Because patients rank doctors as a frequent source of stigmatizing remarks regarding their weight [7], we hypothesized that provider weight bias would negatively impact obese patients’ perceptions of the quality of provider interactions. However, this study found few differences in patient-reported quality of the patient-provider relationship by weight status. There are several possible explanations for these unexpected findings. The HTHS survey questions may not accurately measure patient-provider interaction quality. Perhaps obese patients do not perceive providers’ weight bias, because they are accustomed to particular behaviors during interpersonal interactions. Weight-based discrimination is common in work, educational and social settings [12]; therefore, patients may not distinguish bias from normal treatment.

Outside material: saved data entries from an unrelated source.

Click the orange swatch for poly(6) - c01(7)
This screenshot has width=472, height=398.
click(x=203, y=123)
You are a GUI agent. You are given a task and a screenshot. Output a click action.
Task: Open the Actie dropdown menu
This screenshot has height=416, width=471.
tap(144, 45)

Alternatively, weight bias may not influence the patient-provider relationship. Weight stigma was thought to contribute to poor quality of care for obese patients given their previously documented health disparities [1517]. However, a recent study found no evidence that obese patients receive poorer quality of care as compared to normal-weight patients within Veterans Health Administration and Medicare populations [18]. Finding no difference in performance measures [18] and our finding no difference in perceived quality of care, challenges the idea that provider weight bias impacts quality of care and the patient-provider relationship for obese patients. Given the increased media attention to weight stigma, providers may have adjusted their behavior in patient interactions. Also, provider attitudes may have changed, as overweight and obesity have become “the norm” [19]. Of note, both studies evaluated older populations with chronic conditions, and therefore, the results may not apply to younger populations where weight bias may have greater influence. Future work should evaluate how weight bias impacts quality of care and the patient-provider relationship for younger populations by examining performance measures, patient and provider perspectives, and communication behaviors.

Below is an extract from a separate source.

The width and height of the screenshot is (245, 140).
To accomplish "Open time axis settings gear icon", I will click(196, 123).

This study has several limitations. The cross-sectional design eliminates evaluation of temporal factors that influence the patient-provider relationship. HTHS did not assess health provider perceptions about obesity or potential confounders such as number of co-morbidities. Because height and weight were self-reported, reporting bias may be present as obese patients often underestimate their weight [20]. BMI may also misclassify some patients as obese, because it does not account for body composition. Finally, patient satisfaction measures tend to have ceiling effects, which make subtle differences difficult to detect [21]. To account for this phenomenon, we compared “strongly agree” to “less than strongly agree” responses. Our negative findings may reflect residual ceiling effects.

4.2 Conclusion

In this nationally representative sample of adults with chronic conditions, perceived quality of the patient-provider relationship does not vary by weight status. These findings may suggest that obese patients do not perceive provider weight bias, providers conceal negative attitudes during patient interactions, or providers have lower levels of weight bias than previously described. Future work should evaluate how weight bias influences the patient-provider relationship in a younger population without chronic conditions by using valid measures of patient and provider attitudes with objective measures of communication.

4.3 Practice implications

Replication of these findings would suggest that patients perceive providers similarly positively, regardless of patient weight. These results hold promise for the provider’s role in motivating obese patients to achieve behavior change and weight loss.

Acknowledgments

This work was supported by grants from the National Heart, Lung, and Blood Institute (K24HL083113) and the National Center for Research Resources (1KL2RR025006). K.A.G was supported by a training grant from the Health Resources and Service Administration (T32HP10025-16-00). K.A.G. had full access to study data and takes responsibility for the accuracy of the analysis.

Footnotes

The authors declare no conflicts of interest.